あのすば・・・・ 第18回

2008年の貧富

田中優子(在日横浜人)

あけましておめでとうございます!
昨年の正月は右翼の質の向上を願った新年のあいさつをしたが、その後右翼は消滅の一途をたどってはいても質が向上した気配はない。

しかし今年の正月はそれどころではない。格差と環境問題ががっちり手を組んで世界を襲ってきている。これを特集した年末の『サンデーモーニング』のなかであることを知った。それは竹中平蔵がかつて、「皆で貧しくなるか、それとも一部の人々が豊かになって他の人々を引き上げるか」という選択肢を挙げた、ということである。ここから構造改革が始まった。竹中はむろん、後者を主張するためにこの選択肢を作った。

しかしその後何が起こったか。一部の人々が急激に金を儲けたのである。そして他の人々を引き上げたか。いや、そんなこと、これっぽっちも思いつかなかった。金を儲けた人々は、さらに金を儲けただけだった。企業はこぞって非正規社員というものを雇い、豊かでない人々を引き上げるどころか踏み台にして生き延びようとしている。引き上げる効果をもった政策も仕組みも何ひとつ作らなかったところをみると、この選択肢は最初から、「みなで貧しくなるか、それとも貧しい人々を踏み台にして、一部の人々がさらに豊かになるか」という選択肢だったに違いない。こういうめくらましの政策を立てる学者を「御用学者」と言う。

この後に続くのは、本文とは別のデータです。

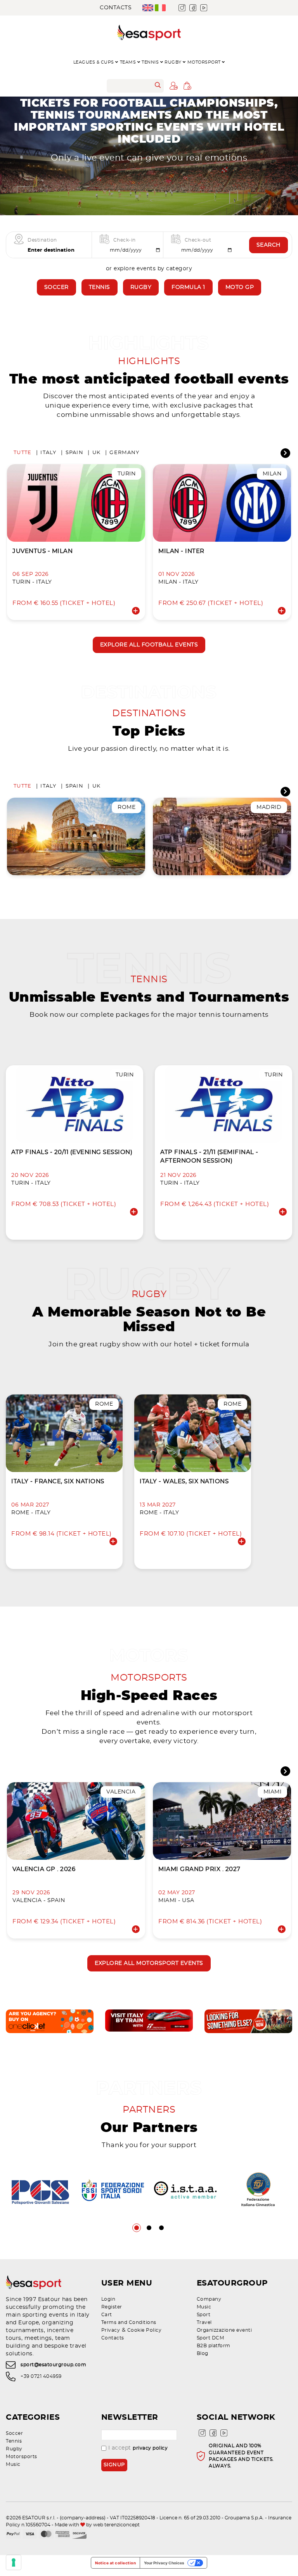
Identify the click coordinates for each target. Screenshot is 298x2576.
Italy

アルフィ・コーンというアメリカの心理学者の仕事に『競争社会をこえて』(法政大学出版局)という著書がある。アメリカ社会に蔓延している競争神話に疑問を抱き続け、20年も前から警告を発し続けている。コーンをはじめとする学者たちは、競争による生産性より協力による生産性の方が高いことを立証してきた。競争は構造的なものであり、無意識にせよその構造のなかで生きることは「不幸な、緊張した状態」だと言い放つ。日本人をはじめとするアメリカ型社会の人々は、競争的な経済システムが自明な善だと信じ込み、問題は配分なのだ、ということに気づかない(ふりをする)。「国民総生産がいくらたかくても、財を手にいれることができるのはだれなのかについて」は問題にされない、と言う。

日本はこういうアメリカ型競争社会に、とっくに陥れられている。ほんとうはもうひとつの選択肢「みなで貧しくなる」方を選んだ方がよかったのではないか?竹中平蔵は、「金持ちを貧乏人にしても貧乏人が金持ちになるわけではない」と語っているが、本当だろうか?人を踏み台にしない――具体的には、給与水準を高くする、正規雇用を増やす、安い国外労働力を利用しない、フェアトレードになるよう努力する、富裕層から取った税金を最低生活保障に還元する、奢侈品の消費税を高くする、寄付金分の所得税を完全免除する――という方法を徹底すれば、金持ちは貧乏になって貧乏人は金持ちになるのではないだろうか?

いや、貧乏とか金持ちとか、こういう言葉はダメですね。自分を含め多くの人が贅沢でない質素な暮らしができるようにする――大事なのはそれだけなんですけどね。なんでそういうことを、政治は目標にしないんでしょ。